De Taiúva a Realengo, outros casos de atiradores em escolas
São Paulo - O tiroteio ocorrido nesta sexta-feira (20) em uma escola particular de Goiânia, que deixou dois adolescentes mortos e outros quatro feridos, não chega a ser exceção no País. Casos similares aconteceram em diferentes regiões, com atiradores (alunos ou não) dentro de escolas abrindo fogo contra estudantes e outras pessoas nesses locais. Os casos mais conhecidos aconteceram em Taiúva, no interior de São Paulo, em 2003; e em Realengo, no Rio, em 2011.

Relembre algumas dessas tragédias:

Taiúva
Em janeiro de 2003, em Taiúva (a 363 km de São Paulo), Edmar Aparecido Freitas, 18, ex-aluno da Escola Estadual Coronel Benedito Ortiz, invadiu o pátio da instituição, atirou em alunos, professores e funcionários e depois se matou. Ele utilizou um revólver calibre 38, com o qual fez 15 disparos. O ataque deixou oito feridos, incluindo uma professora e o caseiro da escola. Apenas uma pessoa morreu, e um aluno ficou paraplégico. O crime abalou a cidade de pouco mais de 5.000 habitantes.

Realengo
Em abril de 2011, em Realengo (zona oeste do Rio), 12 adolescentes - dez meninas e dois meninos - morreram no massacre da Escola Municipal Tasso da Silveira. Eles foram vítimas de Wellington Menezes de Oliveira, 23, que atirou contra as vítimas na sala de aula. Ex-aluno da escola, Oliveira entrou na escola por volta das 8h30 e disse que buscaria seu histórico escolar. Depois, disse que daria uma palestra e, já em uma sala de aula, começou a atirar na direção dos alunos. Segundo a polícia, a ação durou cerca de cinco minutos. Além dos 12 mortos, outras 12 pessoas ficaram feridas - ao menos quatro em estado grave. Após o ataque, Oliveira cometeu suicídio.

O atirador usou dois revólveres e tinha muita munição. Além de colete à prova de balas, usava cinturão com armamento.
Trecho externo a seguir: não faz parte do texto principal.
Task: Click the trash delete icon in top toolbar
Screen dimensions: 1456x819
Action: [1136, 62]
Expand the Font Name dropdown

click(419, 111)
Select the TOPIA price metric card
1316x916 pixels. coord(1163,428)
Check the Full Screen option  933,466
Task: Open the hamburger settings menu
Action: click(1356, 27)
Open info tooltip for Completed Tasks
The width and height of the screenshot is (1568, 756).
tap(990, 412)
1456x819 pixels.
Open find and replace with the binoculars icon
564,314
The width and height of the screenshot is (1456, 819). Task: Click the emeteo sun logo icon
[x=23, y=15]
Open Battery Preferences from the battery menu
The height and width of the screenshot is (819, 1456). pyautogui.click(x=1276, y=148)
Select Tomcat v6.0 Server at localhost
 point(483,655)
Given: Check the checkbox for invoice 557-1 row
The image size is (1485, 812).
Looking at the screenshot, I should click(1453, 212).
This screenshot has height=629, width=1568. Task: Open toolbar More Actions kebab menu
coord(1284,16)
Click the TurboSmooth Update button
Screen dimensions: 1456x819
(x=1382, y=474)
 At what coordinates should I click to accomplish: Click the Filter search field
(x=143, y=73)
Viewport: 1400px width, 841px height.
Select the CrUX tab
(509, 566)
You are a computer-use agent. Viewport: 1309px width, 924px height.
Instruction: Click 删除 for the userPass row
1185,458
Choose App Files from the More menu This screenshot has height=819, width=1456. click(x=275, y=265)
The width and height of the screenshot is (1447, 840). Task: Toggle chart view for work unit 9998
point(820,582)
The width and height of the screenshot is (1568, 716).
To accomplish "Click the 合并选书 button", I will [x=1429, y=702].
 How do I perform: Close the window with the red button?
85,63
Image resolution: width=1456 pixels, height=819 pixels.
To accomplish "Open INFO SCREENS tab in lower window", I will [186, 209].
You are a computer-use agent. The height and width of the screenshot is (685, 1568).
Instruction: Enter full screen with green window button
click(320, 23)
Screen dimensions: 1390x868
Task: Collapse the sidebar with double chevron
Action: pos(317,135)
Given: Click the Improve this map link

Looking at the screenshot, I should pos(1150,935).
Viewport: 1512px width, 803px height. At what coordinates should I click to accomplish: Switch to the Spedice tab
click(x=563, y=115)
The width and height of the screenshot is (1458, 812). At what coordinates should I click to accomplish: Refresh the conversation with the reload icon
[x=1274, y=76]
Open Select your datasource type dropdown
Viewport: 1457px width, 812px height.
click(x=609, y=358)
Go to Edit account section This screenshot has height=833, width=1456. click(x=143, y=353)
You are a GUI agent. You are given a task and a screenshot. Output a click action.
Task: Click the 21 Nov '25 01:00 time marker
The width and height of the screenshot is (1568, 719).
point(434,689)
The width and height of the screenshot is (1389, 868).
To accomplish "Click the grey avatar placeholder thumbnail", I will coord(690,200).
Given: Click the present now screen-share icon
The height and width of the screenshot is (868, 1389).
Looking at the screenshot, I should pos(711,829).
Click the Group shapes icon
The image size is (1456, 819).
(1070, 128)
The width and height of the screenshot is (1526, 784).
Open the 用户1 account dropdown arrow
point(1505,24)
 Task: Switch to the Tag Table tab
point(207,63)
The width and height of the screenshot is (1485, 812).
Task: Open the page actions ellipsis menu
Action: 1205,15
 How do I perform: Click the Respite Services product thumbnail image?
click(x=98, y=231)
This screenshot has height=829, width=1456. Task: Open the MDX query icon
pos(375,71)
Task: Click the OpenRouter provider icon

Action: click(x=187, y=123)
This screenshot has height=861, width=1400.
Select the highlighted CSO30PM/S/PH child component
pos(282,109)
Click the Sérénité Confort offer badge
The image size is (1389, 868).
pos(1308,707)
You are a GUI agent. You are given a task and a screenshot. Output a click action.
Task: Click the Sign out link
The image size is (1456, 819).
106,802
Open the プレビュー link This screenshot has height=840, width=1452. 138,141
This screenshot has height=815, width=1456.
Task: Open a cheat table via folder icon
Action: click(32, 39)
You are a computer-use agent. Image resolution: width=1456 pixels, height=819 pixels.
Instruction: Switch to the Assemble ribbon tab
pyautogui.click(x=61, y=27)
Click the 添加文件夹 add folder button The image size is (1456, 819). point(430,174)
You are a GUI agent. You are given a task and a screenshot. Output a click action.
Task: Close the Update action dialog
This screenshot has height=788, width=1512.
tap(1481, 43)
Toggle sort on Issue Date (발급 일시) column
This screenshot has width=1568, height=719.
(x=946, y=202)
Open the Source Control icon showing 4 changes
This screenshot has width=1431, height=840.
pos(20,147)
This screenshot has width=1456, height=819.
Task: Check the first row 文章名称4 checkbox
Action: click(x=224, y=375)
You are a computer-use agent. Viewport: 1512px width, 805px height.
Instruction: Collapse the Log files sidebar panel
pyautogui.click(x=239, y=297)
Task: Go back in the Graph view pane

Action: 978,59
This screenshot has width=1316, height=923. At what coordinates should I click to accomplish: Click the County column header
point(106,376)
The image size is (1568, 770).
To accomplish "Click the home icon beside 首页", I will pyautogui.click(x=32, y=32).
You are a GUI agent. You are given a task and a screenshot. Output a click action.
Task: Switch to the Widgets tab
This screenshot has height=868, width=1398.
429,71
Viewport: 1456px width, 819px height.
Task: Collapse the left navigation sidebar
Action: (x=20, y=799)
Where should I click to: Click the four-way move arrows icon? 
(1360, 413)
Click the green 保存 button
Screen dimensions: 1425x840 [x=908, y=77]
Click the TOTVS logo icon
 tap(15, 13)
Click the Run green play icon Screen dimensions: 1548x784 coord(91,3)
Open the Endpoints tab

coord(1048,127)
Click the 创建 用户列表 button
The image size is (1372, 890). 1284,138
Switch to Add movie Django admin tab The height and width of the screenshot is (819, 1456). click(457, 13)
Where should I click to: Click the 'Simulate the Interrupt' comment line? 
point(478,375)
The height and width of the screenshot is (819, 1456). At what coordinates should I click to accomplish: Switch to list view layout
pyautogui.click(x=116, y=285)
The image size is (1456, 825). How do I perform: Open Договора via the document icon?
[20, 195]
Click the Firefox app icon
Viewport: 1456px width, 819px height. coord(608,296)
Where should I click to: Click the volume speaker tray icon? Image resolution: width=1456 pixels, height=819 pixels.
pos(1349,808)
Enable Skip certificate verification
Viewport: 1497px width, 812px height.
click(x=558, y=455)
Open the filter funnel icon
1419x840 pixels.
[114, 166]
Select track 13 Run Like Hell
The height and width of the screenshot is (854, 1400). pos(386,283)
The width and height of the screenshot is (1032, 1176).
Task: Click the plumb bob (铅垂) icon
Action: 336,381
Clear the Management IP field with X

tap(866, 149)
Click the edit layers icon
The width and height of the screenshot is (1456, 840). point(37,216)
Em anotações encontradas pela polícia em sua casa, o atirador pôs a culpa pelo massacre nos que o humilharam na escola na adolescência. "Muitas vezes, aconteceu comigo de ser agredido por um grupo e todos os que estavam por perto debochavam, se divertiam com as humilhações que eu sofria sem se importar com meus sentimentos", escreveu ele.

São Caetano do Sul
Em setembro de 2011, em São Caetano do Sul (Grande São Paulo), um aluno de 10 anos atirou contra uma professora e depois se matou na Escola Professora Alcina Dantas Feijão. O adolescente, aluno do 4º ano, disparou contra a professora Rosileide Queiros de Oliveira, 38, dentro da sala de aula. No momento do disparo, 25 alunos estavam na sala. Em seguida, o aluno se retirou da sala de aula e disparou nele próprio, na cabeça. Ele usou um revólver calibre 38 do pai, que era então guarda civil. A polícia investigou à época a hipótese de que o garoto sofria bullying e que isso teria motivado o ataque. A corporação chegou a afirmar que o menino era manco e sofria gozação dos colegas, mas recuou depois.

Corrente
Em abril de 2011, um adolescente de 14 anos que se disse vítima de bullying matou um colega com golpes de faca no interior do Piauí. O caso ocorreu na zona rural da cidade de Corrente, no extremo sul do Estado. O rapaz disse à polícia que era "agredido quase todos os dias física e verbalmente". O menino era mais baixo e mais fraco do que o que morreu, que tinha 15 anos.

O ataque ocorreu no pátio da escola, quando os alunos esperavam pelo ônibus. Ao ser hostilizado, o adolescente partiu para cima do colega, desferindo um golpe na virilha e outro no pescoço. O corte atingiu a veia jugular e a vítima morreu praticamente na hora.